PATHS OF GLORY (1957)
After refusing to attack an enemy position, a general accuses the soldiers of cowardice and their commanding officer must defend them.
After refusing to attack an enemy position, a general accuses the soldiers of cowardice and their commanding officer must defend them.
One of the most intriguing things about Stanley Kubrick’s Paths of Glory (1957) is that it’s a film with a hero who’s never heroic. Kirk Douglas plays said hero; Colonel Dax of the French army during the First World War. Immediately, his character is set apart from the callous nature of his superiors, who talk about the lives and deaths as soldiers like they were cattle rather than people. With films like The Indian Fighter (1955) and Lust for Life (1956) just behind him, as well as Last Train from Gun Hill (1959) and Lonely Are the Brave (1962) following it, this film arrives right in the middle of Douglas’s greatest run of roles.
Colonel Dax is a decent man in a bad situation. He’s even brave enough to quote Samuel Johnson (“patriotism is the last refuge of the scoundrel”) to General Mireau. The General has agreed to push forward with the taking of Anthill from the German opposition; despite knowing it’s a suicidal mission. Mireau’s career will be advanced if he succeeds, so even the predicted deaths of 60% of his regiment is not enough to sway his certainty. Kubrick goes to lengths to make clear that even Mireau doesn’t want to go ahead with the mission at first, however. And when he does decide to accept the mission, an utter self-delusion, as opposed to straightforward self-interest, seems to be guiding him. The necessity of delusional thinking is a major theme here; Kubrick questions whether you can wage a war without deluding yourself at almost every turn.
Inevitably, the mission, led by Colonel Dax who takes his men over the top, ends in utter disaster. Dax was as opposed to the mission as Mireau initially was. Yet even he, our main protagonist, goes ahead and puts his doubts aside in the name of the cause. What else could he do? Douglas plays Dax in way that perfectly and precisely captures the conflicted situation the character is in. He doesn’t believe in what he’s doing, yet he’ll furiously and passionately insist his men do it once the decision has been made. It’s the first example of our hero’s redundancy. His principles only cause him problems. And if he could dispense of them as easily as Mireau did, maybe his life would be a little easier.

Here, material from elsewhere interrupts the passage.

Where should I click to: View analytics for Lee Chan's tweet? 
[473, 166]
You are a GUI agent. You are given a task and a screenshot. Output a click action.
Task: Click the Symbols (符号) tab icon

In the aftermath of the mission’s failure, scapegoats are chosen at random. Three men are picked out for charges of cowardice, a crime punishable by death. Someone has to be blamed, and it’s not going to be Mireau. Dax’s job before the war was as a lawyer, and he puts himself forward to defend the men in front of a military jury. At this point, the bureaucratic villainy of the French army is laid bare and the film turns its focus on the internal war within the army. The callous disregard with which officers and generals treat their men dwarfs even the violence meted out on the front line. In the trenches, we see explosions and hear gunfire, but the German enemy is never seen or given a face. The real conflict is between those men who are little more than cannon fodder and the upperclass hierarchy sending them to their deaths.
Kubrick doesn’t turn the film into a lecture or reduce it to a message when the focus switches to matters of guilt, justice and fairness. The war dehumanises all. Even General Mireau and his superior General Broulard, the men who oversaw and ordered the mission, are not monsters or cartoon villains. Rather, they’re doing what would be reasonably expected of them. The director asks if there is any way of sending thousands of men to their certain deaths without becoming callous and acting as these men do.
Nevertheless, the very idea of executing men for failing at a task that everyone knew was impossible to begin with is undoubtedly shocking. Despite this kind of thing being commonplace in both the British and French ranks during WWI, its accusatory condemnation led to the film being banned in France and Switzerland for roughly two decades. The court case is a sham, and there is no doubt about what the jury’s verdict will be. In that regard, it’s not a conventional courtroom duel. Dax becomes a Kafkaesque figure battling against the unremitting and increasingly absurd surety of the jury and larger military bureaucracy.
Every effort to avoid the executions sees Dax run into a wall. The film flirts with conventional narrative ideas only to give the audience hope that the men will be rescued at the last minute, that Dax will come good for them as they expect. It doesn’t happen, and the sheer futility of any efforts to stop the mechanics of war is where the film’s emphasis finally lies.
director: Stanley Kubrick.
writers: Stanley Kubrick, Calder Willingham & Jim Thompson (based on the novel by Humphrey Cobb).
starring: Kirk Douglas, Ralph Meeker, Adolphe Menjou, George Macready, Wayne Morris & Richard Anderson.